Required task 1 | Output the passage of the court decision below from "2. Resolution[2] dated" to "working for SMI.", copied word for word.
###
SECOND DIVISION
[ G.R. No. 247819, October 14, 2019 ]
GUIDO B. PULONG, PETITIONER, VS. SUPER MANUFACTURING INC., ENGR. EDUARDO DY AND ERMILO PICO, RESPONDENTS.
DECISION
LAZARO-JAVIER, J.:
This petition seeks to nullify the following dispositions of the Court of Appeals in CA-G.R. SP No. 146616:
1. Decision[1] dated July 13, 2018 affirming the ruling of the National Labor Relations Commission (NLRC) that petitioner was not illegally dismissed but had validly retired from service.
2. Resolution[2] dated March 6, 2019 denying petitioner's motion for reconsideration.
On September 30, 2014, petitioner Guido B. Pulong filed a complaint for illegal dismissal, non-payment of wages, 13th month pay, damages, and attorney's fees against herein respondents.
He essentially alleged that, in December 1978, respondent Super Manufacturing Inc., (SMI) hired him as a spot welder in its production plant in Quezon City.[3] In May 1998, he and other workers were granted their separation pay following the transfer of SMI's production plant to Calamba City, Laguna. On August 1, 1998, SMI re-employed him as a Senior Die Setter. He had since continued working for SMI.
On September 22, 2014, however, he was denied entry into SMI's production plant. SMI's Personnel Manager Ermilo Pico showed him a document stating he was compulsory retired since he had already turned sixty (60) years old. He refused to sign the retirement papers because he still wanted to work until sixty-five (65) years old. SMI, nevertheless, prevented him from returning work.[4]
For their part, respondents countered that petitioner was not illegally dismissed. Rather, he was compulsorily retired pursuant to the Memorandum of Agreement[5] (MOA) dated January 1, 2013 between SMI and its workers, purportedly represented by Safety/Liaison Officer Eduardo K. Abad, Painter II Glenn B. Bionat, and Rewinder I Julio D. Cruz, viz:
MEMORANDUM OF AGREEMENT
KNOW ALL MEN BY THESE PRESENTS:
This Agreement executed by and between:
Super Manufacturing, Inc., Laguna Plant
xxx xxx xxx.
and
The Workers of Super Manufacturing, Inc., Laguna Plant located at Barangay Saimsim, Calamba City, Laguna.
###
Required task 2 | Tally the lines in the rows below that contain the string "computer", counting only case-sensitive matches. Give the number alone.

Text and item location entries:
###
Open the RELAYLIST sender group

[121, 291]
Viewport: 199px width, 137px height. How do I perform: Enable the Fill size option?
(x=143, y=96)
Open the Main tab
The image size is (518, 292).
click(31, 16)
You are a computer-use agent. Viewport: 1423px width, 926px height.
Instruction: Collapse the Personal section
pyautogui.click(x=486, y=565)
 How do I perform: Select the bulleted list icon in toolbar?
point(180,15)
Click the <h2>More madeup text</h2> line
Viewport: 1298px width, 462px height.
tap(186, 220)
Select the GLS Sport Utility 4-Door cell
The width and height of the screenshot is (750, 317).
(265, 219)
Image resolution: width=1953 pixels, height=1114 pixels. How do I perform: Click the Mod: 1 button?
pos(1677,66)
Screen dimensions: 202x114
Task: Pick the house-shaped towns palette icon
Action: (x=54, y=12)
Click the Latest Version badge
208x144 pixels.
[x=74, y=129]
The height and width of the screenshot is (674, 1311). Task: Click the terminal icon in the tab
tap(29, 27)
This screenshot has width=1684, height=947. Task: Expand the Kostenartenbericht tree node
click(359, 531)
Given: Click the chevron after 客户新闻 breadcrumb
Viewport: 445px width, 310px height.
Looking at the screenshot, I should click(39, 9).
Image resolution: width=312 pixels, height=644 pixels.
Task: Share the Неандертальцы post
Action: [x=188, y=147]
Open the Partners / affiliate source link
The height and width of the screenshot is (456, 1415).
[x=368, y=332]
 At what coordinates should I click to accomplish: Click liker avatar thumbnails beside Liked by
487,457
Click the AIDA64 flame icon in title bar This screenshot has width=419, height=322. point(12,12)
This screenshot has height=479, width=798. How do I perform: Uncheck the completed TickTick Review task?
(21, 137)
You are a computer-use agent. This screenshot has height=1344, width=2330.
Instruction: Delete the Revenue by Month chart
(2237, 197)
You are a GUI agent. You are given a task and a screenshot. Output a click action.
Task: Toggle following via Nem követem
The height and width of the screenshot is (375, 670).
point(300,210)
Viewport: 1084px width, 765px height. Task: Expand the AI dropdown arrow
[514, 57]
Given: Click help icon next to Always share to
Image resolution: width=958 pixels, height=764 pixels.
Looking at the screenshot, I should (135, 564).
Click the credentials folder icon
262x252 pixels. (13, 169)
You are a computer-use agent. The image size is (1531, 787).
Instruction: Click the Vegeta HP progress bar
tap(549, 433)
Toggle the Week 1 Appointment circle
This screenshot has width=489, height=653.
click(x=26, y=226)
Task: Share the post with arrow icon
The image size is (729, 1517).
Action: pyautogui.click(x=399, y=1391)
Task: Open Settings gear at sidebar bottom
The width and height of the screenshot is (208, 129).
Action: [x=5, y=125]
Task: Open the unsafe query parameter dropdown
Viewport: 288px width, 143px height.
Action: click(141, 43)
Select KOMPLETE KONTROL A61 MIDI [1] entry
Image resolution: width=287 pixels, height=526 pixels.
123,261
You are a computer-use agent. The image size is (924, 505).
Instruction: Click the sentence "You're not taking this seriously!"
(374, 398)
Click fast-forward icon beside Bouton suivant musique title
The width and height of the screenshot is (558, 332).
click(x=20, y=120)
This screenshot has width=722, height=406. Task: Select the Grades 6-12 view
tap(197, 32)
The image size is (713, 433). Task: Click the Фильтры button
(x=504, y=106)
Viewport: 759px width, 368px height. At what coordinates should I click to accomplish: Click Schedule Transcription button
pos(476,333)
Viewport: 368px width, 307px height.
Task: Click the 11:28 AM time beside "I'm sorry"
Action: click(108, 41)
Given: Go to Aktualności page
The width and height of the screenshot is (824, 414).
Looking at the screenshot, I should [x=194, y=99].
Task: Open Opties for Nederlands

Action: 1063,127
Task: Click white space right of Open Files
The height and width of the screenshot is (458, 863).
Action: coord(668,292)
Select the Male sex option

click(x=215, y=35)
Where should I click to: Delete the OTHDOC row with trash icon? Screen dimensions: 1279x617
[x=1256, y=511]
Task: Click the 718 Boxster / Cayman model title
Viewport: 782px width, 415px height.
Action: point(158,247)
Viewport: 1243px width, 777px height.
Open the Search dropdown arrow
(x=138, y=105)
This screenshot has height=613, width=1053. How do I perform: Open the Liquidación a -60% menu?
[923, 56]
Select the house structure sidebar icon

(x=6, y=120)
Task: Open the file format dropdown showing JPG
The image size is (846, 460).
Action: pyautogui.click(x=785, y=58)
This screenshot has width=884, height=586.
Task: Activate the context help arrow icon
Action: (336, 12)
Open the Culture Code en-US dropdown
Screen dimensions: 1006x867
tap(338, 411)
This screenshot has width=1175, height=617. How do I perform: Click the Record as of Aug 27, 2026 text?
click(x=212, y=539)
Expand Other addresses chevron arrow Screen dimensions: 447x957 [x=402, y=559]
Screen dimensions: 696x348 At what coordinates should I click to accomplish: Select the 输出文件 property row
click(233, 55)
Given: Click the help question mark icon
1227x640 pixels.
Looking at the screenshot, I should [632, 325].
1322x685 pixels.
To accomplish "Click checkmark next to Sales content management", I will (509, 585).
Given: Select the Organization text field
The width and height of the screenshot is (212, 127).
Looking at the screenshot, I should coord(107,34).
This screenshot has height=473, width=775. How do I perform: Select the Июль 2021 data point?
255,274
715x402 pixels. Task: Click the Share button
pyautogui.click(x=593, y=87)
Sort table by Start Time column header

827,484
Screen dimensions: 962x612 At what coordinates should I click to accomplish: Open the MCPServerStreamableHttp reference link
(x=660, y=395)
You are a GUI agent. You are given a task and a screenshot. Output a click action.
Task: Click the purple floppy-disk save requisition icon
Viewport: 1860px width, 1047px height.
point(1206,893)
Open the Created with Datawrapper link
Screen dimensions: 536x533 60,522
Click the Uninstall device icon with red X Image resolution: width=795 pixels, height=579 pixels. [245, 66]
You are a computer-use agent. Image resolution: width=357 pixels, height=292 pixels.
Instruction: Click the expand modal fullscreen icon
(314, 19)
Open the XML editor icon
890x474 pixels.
###
Right answer 1 |
2. Resolution[2] dated March 6, 2019 denying petitioner's motion for reconsideration.
On September 30, 2014, petitioner Guido B. Pulong filed a complaint for illegal dismissal, non-payment of wages, 13th month pay, damages, and attorney's fees against herein respondents.
He essentially alleged that, in December 1978, respondent Super Manufacturing Inc., (SMI) hired him as a spot welder in its production plant in Quezon City.[3] In May 1998, he and other workers were granted their separation pay following the transfer of SMI's production plant to Calamba City, Laguna. On August 1, 1998, SMI re-employed him as a Senior Die Setter. He had since continued working for SMI.

Right answer 2 | 5